> **Your assignment**: Both the line below containing "アニメ (29, 1196)" and the line containing "あなたのプロジェクトをスタートする (135, 1032)", along with every line between them, should be repeated exactly; no other line belongs in the answer.

> **Information supplied**:
=== Section Start ===

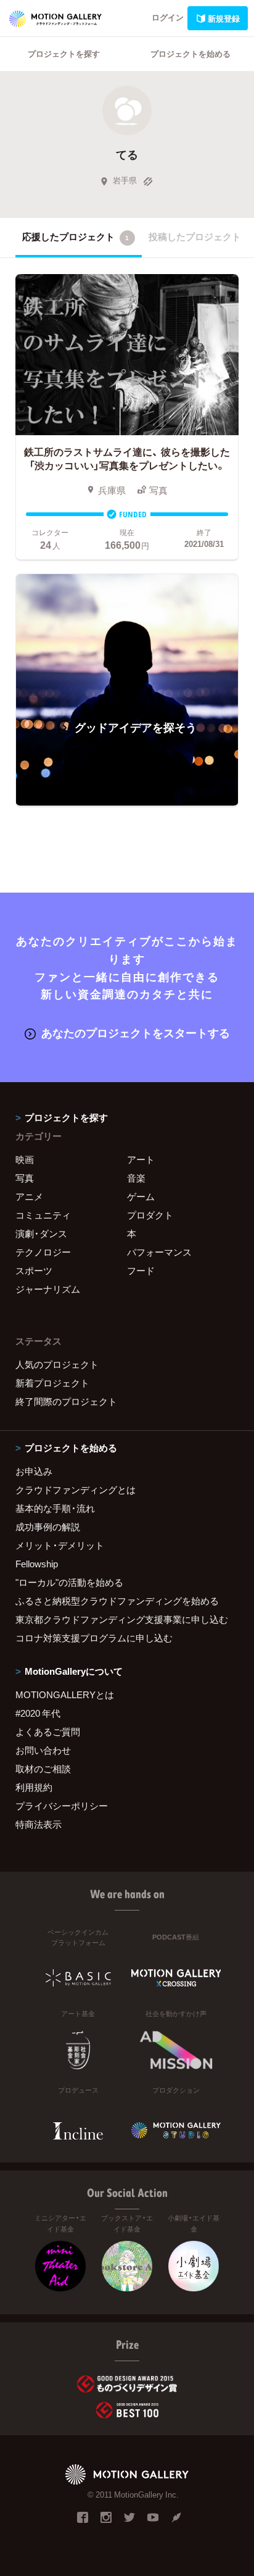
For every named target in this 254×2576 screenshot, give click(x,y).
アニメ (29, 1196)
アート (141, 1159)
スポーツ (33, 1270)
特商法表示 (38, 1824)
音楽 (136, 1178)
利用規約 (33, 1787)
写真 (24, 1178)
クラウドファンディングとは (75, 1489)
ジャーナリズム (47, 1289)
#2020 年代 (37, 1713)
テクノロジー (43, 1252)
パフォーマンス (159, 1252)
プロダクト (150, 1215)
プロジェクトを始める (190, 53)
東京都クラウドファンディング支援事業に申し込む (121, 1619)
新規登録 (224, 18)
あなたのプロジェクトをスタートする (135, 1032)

=== Section End ===
=== Section Start ===

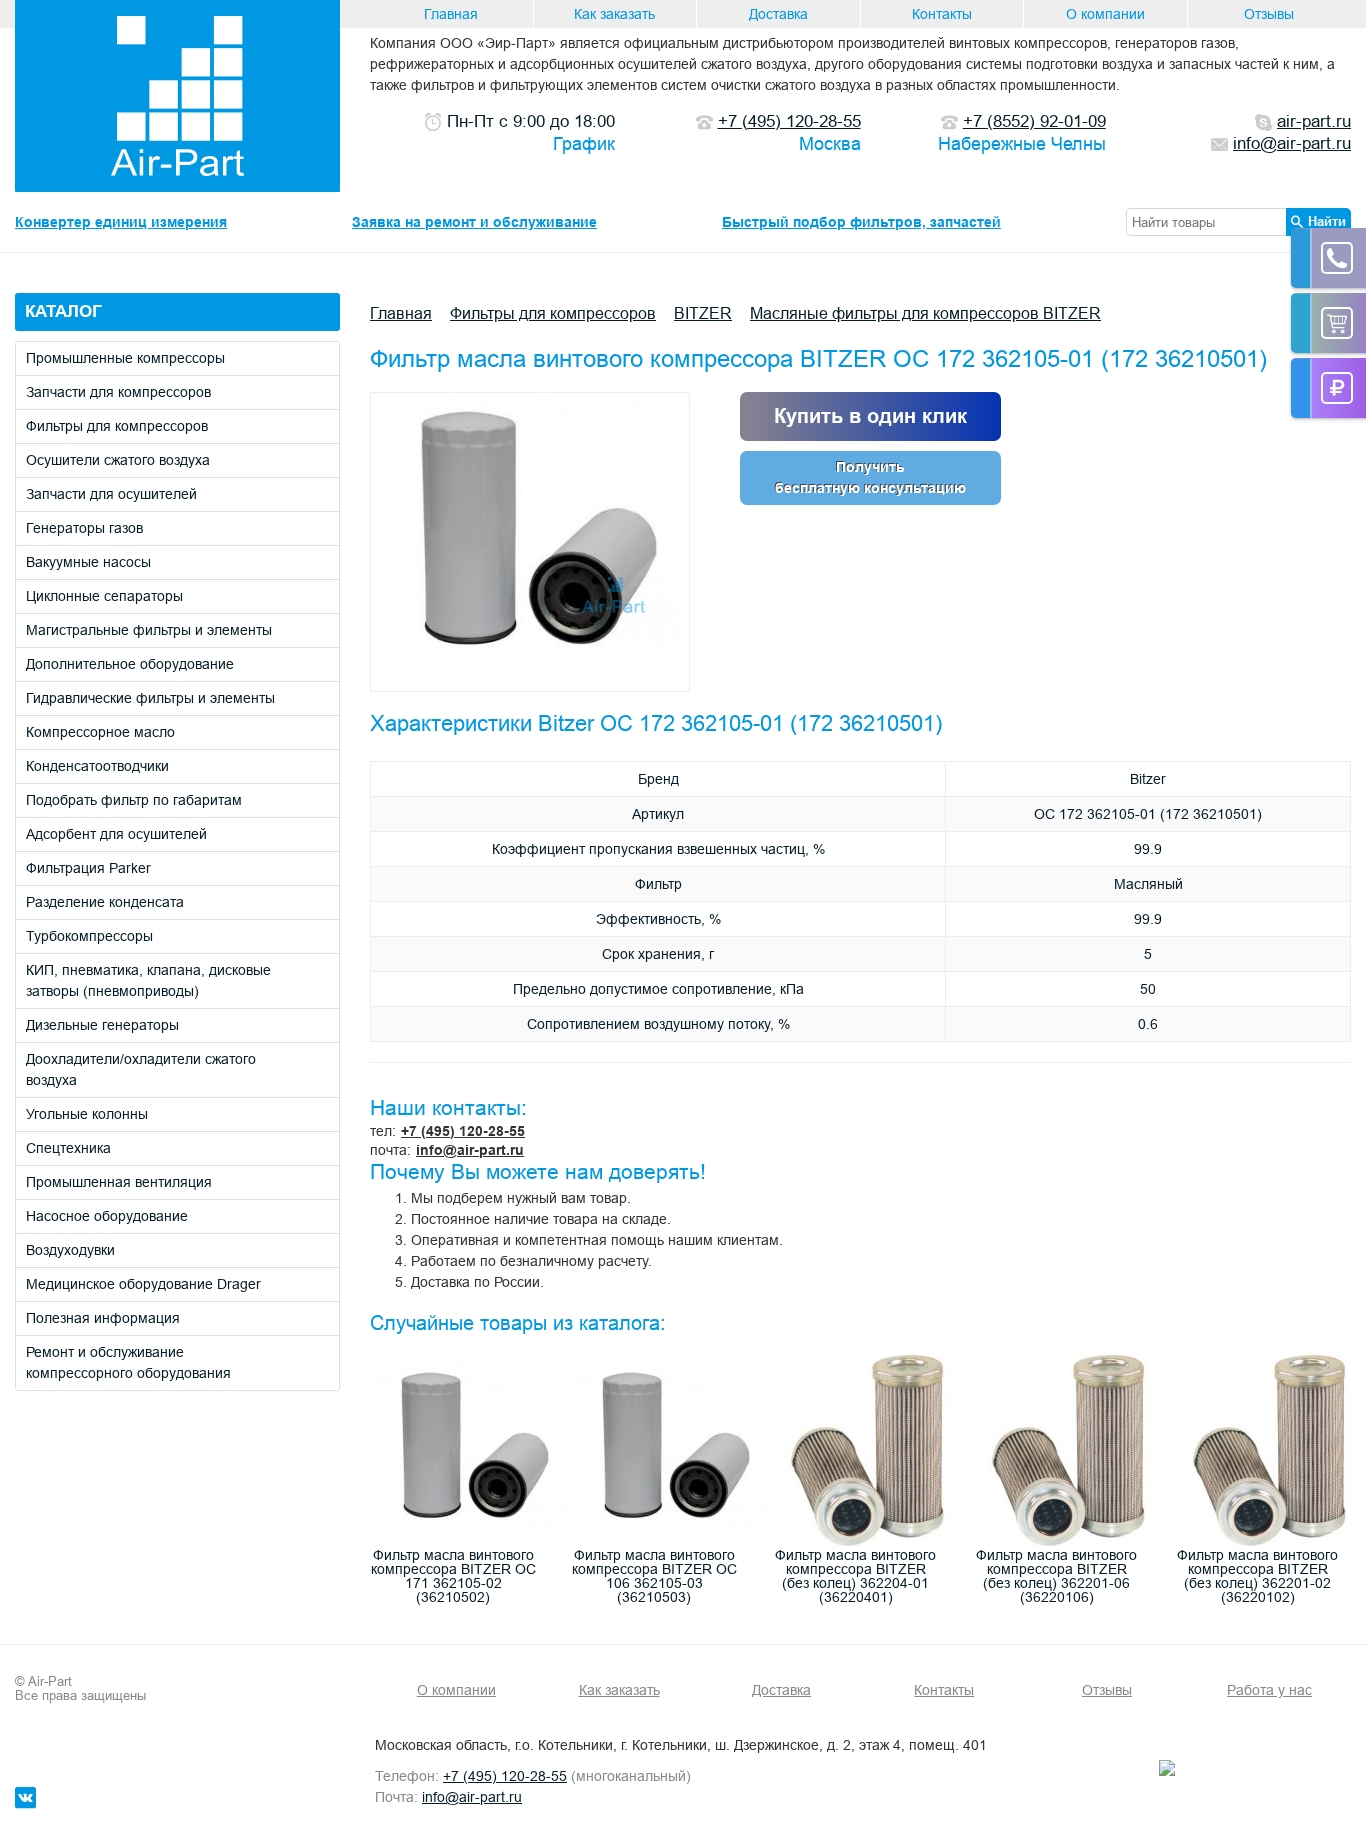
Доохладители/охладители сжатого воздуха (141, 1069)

=== Section End ===

> **Completed exercise**:
アニメ (29, 1196)
アート (141, 1159)
スポーツ (33, 1270)
特商法表示 (38, 1824)
音楽 (136, 1178)
利用規約 (33, 1787)
写真 (24, 1178)
クラウドファンディングとは (75, 1489)
ジャーナリズム (47, 1289)
#2020 年代 (37, 1713)
テクノロジー (43, 1252)
パフォーマンス (159, 1252)
プロダクト (150, 1215)
プロジェクトを始める (190, 53)
東京都クラウドファンディング支援事業に申し込む (121, 1619)
新規登録 (224, 18)
あなたのプロジェクトをスタートする (135, 1032)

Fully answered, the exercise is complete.